__Given task__:
Can you copy the records below word for word, leaving out the pictures?

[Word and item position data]
——————————

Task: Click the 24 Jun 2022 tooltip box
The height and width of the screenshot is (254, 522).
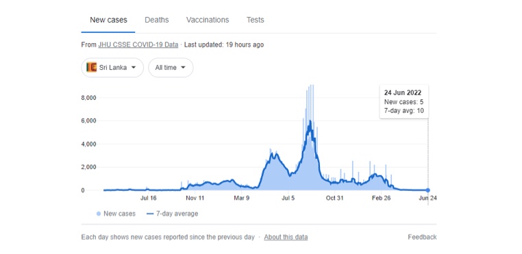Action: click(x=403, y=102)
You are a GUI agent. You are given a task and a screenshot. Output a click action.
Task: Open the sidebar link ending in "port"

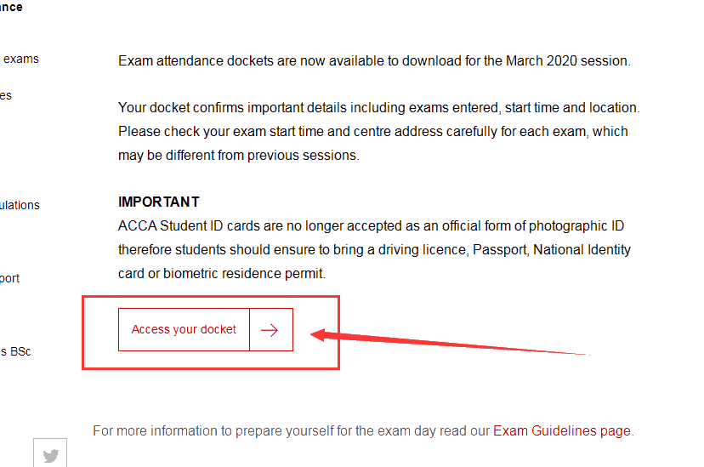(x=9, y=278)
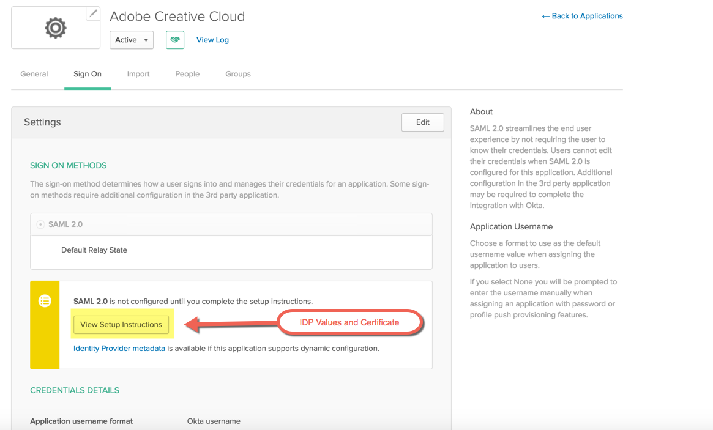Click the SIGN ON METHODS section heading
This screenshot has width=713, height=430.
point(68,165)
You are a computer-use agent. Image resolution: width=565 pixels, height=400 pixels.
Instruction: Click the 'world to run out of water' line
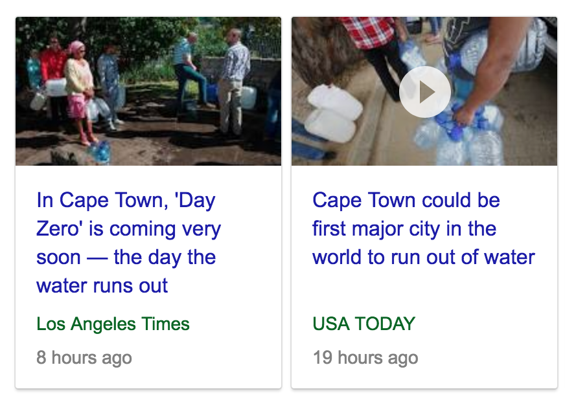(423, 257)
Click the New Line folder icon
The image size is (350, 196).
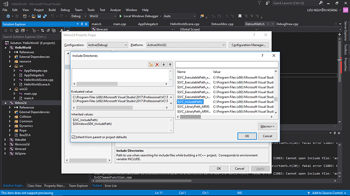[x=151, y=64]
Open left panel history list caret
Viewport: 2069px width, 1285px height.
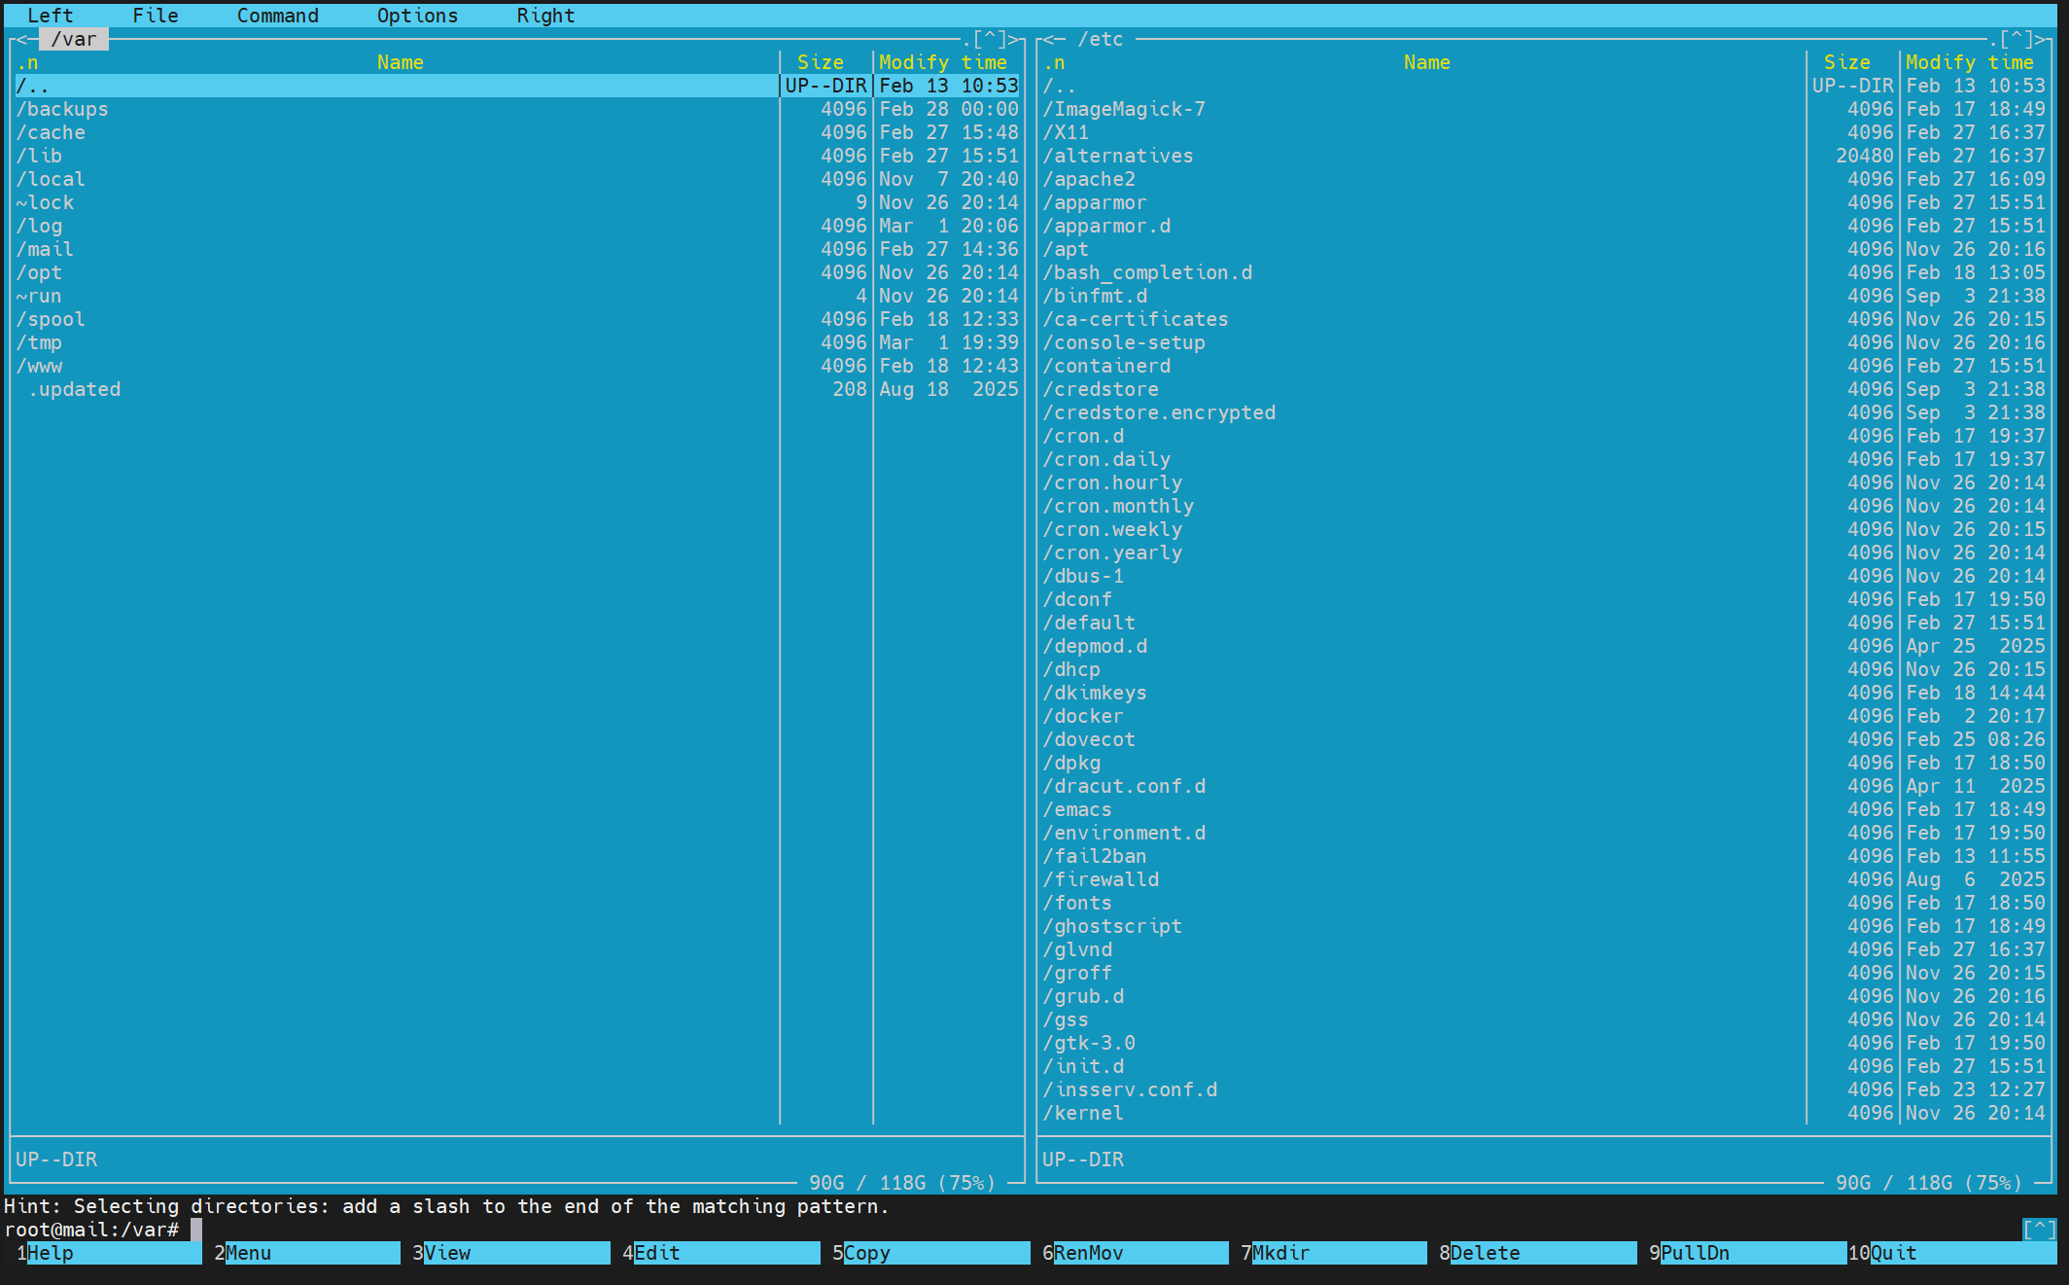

——————————

__Reply__:
Task: Click the 24 Jun 2022 tooltip box
The height and width of the screenshot is (254, 522).
Action: click(x=403, y=102)
You are a GUI agent. You are given a task and a screenshot. Output a click action.
Task: Open the sidebar link ending in "port"

(x=9, y=278)
Click the SIGN ON METHODS section heading
This screenshot has width=713, height=430.
point(68,165)
You are a computer-use agent. Image resolution: width=565 pixels, height=400 pixels.
Instruction: Click the 'world to run out of water' line
(423, 257)
Click the New Line folder icon
The image size is (350, 196).
[x=151, y=64]
Open left panel history list caret
Viewport: 2069px width, 1285px height.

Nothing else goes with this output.